DATASET:

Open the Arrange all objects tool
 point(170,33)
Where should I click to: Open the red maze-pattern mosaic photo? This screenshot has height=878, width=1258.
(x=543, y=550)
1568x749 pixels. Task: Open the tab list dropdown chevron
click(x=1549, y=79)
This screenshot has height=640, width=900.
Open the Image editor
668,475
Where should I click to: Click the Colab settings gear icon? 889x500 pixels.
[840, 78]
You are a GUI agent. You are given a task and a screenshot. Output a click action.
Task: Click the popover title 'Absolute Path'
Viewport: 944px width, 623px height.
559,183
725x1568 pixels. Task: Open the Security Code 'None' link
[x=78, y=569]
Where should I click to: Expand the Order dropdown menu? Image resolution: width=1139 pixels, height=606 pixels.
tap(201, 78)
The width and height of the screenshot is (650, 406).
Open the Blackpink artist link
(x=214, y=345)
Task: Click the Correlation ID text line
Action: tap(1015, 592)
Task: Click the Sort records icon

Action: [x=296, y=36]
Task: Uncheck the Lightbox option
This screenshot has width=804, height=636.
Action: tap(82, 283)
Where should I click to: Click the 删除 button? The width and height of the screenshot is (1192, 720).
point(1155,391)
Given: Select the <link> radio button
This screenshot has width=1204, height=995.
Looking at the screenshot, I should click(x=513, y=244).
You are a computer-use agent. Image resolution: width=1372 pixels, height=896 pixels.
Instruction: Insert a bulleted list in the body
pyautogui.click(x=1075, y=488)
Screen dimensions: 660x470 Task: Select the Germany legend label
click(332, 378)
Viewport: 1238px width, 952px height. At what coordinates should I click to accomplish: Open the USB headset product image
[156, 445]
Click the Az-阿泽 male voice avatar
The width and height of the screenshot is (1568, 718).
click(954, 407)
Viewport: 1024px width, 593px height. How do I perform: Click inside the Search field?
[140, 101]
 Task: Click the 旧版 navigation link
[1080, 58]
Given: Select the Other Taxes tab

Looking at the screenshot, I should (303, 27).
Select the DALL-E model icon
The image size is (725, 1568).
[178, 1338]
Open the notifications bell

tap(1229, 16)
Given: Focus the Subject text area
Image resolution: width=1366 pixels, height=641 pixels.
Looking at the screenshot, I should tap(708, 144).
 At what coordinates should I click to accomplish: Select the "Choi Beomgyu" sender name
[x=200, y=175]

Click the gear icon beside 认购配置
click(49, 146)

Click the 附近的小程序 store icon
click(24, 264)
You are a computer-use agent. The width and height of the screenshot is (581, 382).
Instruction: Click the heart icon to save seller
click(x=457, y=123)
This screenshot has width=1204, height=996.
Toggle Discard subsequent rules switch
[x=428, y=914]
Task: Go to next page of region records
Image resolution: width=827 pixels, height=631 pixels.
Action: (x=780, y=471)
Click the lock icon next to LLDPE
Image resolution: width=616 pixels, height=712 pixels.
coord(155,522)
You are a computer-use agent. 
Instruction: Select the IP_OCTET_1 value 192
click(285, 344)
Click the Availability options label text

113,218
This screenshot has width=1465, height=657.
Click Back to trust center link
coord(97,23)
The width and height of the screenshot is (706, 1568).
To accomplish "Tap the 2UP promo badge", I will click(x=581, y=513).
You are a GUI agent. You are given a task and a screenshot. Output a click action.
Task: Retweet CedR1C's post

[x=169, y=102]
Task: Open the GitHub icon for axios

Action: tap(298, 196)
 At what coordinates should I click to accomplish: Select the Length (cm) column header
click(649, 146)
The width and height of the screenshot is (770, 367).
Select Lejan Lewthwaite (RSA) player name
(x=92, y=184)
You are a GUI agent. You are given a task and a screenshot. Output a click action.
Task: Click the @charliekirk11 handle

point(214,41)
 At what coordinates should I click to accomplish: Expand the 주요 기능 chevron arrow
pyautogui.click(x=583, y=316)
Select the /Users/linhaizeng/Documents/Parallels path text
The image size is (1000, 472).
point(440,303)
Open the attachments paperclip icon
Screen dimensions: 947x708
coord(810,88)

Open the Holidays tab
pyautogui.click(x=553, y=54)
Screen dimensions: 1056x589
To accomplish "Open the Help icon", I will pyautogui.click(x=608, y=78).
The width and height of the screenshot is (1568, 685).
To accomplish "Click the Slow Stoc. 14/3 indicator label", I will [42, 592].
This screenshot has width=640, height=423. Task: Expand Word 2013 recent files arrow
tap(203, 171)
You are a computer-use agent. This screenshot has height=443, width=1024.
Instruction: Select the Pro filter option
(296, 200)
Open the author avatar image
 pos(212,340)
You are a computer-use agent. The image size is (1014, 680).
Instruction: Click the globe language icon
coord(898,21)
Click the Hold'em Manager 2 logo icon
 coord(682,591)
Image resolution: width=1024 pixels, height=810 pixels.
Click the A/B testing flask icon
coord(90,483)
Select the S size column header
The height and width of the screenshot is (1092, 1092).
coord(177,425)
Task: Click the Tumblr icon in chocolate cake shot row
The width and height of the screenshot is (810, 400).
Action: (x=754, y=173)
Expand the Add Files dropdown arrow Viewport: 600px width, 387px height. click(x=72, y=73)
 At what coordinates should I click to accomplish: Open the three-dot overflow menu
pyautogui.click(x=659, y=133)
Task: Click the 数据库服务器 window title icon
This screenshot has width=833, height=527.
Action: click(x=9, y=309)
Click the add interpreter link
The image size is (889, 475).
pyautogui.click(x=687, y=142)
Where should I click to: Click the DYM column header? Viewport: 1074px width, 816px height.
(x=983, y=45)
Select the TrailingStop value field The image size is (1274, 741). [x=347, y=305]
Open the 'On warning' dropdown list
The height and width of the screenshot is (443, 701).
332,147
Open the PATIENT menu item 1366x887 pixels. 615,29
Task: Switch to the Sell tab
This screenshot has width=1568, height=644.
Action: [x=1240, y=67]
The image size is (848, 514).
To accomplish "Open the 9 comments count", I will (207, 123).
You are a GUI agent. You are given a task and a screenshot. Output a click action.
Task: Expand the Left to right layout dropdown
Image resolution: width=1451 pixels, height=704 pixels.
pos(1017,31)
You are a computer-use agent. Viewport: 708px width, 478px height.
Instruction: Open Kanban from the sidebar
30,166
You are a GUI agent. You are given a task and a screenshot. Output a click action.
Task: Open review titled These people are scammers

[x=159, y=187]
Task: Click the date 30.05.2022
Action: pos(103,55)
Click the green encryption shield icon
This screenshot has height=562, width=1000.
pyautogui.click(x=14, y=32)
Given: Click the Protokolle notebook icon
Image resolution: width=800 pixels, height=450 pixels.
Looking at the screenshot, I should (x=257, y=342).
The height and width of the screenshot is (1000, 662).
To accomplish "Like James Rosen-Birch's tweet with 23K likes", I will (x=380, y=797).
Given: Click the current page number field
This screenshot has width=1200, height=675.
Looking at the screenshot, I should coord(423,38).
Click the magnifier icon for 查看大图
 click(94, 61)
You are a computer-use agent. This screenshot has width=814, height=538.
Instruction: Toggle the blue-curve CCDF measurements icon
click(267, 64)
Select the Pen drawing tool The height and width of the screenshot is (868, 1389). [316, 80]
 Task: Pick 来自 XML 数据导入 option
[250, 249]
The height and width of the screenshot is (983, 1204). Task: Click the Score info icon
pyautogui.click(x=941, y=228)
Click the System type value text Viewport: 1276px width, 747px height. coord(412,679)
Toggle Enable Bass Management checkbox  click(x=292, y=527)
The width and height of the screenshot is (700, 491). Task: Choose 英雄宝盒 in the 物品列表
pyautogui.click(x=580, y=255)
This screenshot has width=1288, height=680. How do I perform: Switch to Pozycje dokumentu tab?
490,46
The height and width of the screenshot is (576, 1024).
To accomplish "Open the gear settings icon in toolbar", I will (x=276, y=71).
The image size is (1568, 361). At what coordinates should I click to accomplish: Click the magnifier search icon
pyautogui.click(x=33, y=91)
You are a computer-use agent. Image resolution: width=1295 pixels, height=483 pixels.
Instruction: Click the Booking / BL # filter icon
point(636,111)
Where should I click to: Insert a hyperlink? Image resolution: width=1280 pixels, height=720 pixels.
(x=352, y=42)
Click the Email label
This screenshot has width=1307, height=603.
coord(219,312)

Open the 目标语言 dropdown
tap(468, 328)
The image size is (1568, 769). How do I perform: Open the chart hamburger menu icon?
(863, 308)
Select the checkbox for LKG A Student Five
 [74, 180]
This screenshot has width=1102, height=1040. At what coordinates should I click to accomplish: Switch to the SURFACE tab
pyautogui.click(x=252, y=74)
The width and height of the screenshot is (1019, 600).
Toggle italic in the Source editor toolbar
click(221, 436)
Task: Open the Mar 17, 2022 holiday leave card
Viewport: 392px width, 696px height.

TASK REQUIREMENTS: Show every line from the entries above in which the word "next" appears.

EXPECTED OUTPUT:
Task: Go to next page of region records
Click the lock icon next to LLDPE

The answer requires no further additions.